La bonne articulation des structures CFDT
L’Uri est aussi engagée dans l’expérimentation des référents de section. « Ils ne sont pas là pour faire à la place de la SSE ou du syndicat, mais pour assurer un lien entre les deux, notamment dans le cas de sections en reconstruction », rappelle Yolande Serre. Trois sessions de formation ont déjà été effectuées en Auvergne à destination des référents, avec des résultats d’ores et déjà très positifs, et en attendant une réunion-bilan programmée les 19 et 20 novembre. « Le pari n’était pas gagné d’avance, assure Claude Bost. L’Uri partait avec un gros handicap : un grand nombre de très petits syndicats qui ont donc des difficultés à se structurer. C’est alors le plus souvent l’interprofessionnel qui reprend la main, en accord avec le professionnel. » Anticipant d’éventuelles critiques quant à une volonté de remettre en cause certaines structures, le secrétaire national Jean-Louis Malys a insisté sur le fait que la CFDT se doit d’évoluer avec le monde du travail pour ne pas risquer de se couper des salariés, rappelant au passage que l’« on ne peut pas rester dans les schémas syndicaux vieux de quarante ans bâtis sur un syndicalisme de grandes entreprises ».

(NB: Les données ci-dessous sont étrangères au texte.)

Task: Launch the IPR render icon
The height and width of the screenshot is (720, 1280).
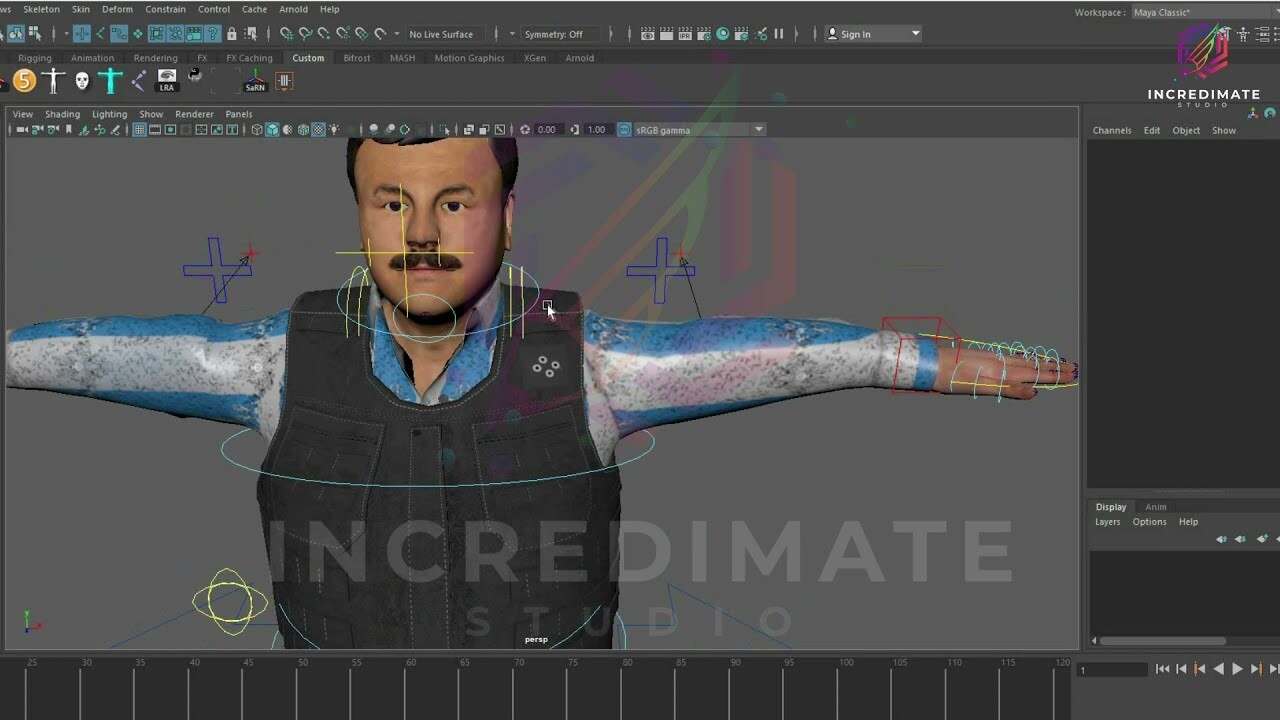Action: [x=686, y=33]
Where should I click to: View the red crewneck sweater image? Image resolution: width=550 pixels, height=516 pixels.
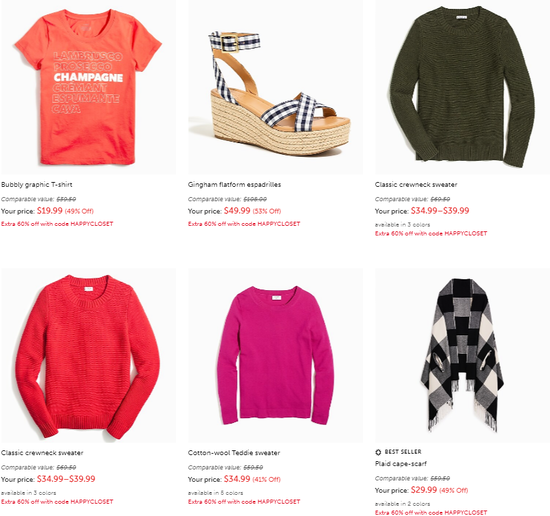(88, 355)
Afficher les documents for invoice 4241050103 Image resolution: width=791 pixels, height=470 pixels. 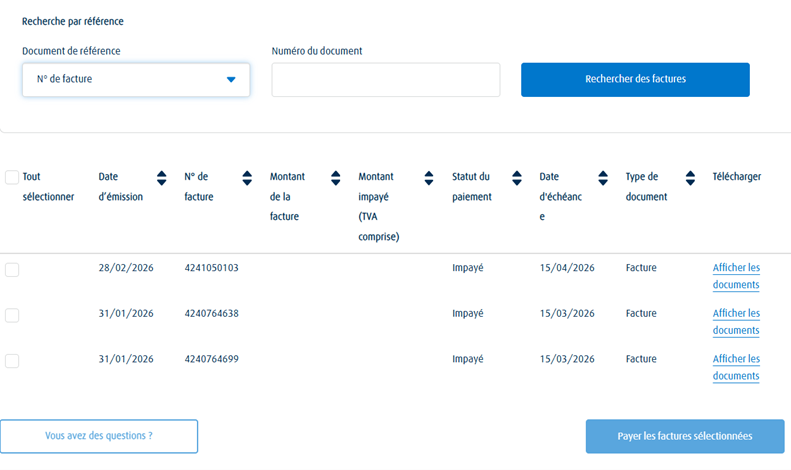click(x=736, y=276)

Expérimentations et mutualisations
« La négociation des accords préélectoraux doit nous permettre de nous implanter dans de nouvelles entreprises », insiste Brigitte Desseux, au nom de l’Uri. C’est dans cette optique que la CFDT Auvergne a mis en place des formations qui, après deux ans, offrent de compter une quarantaine de militants, issus de l’interpro comme du pro, aptes à négocier dans toutes les entreprises de la région. Attention, ajoute Brigitte, « une fois le protocole négocié, la CFDT doit se mettre en ordre de marche afin de présenter des listes aux élections, puis d’accompagner les élus ». « Nous allons proposer au congrès régional de janvier prochain de nous appuyer sur l’expérience de la Lorraine intitulée “Du protocole à l’implantation” », conclut Claude Bost, prouvant ainsi qu’expérimentations et mutualisation vont de pair au sein de la CFDT.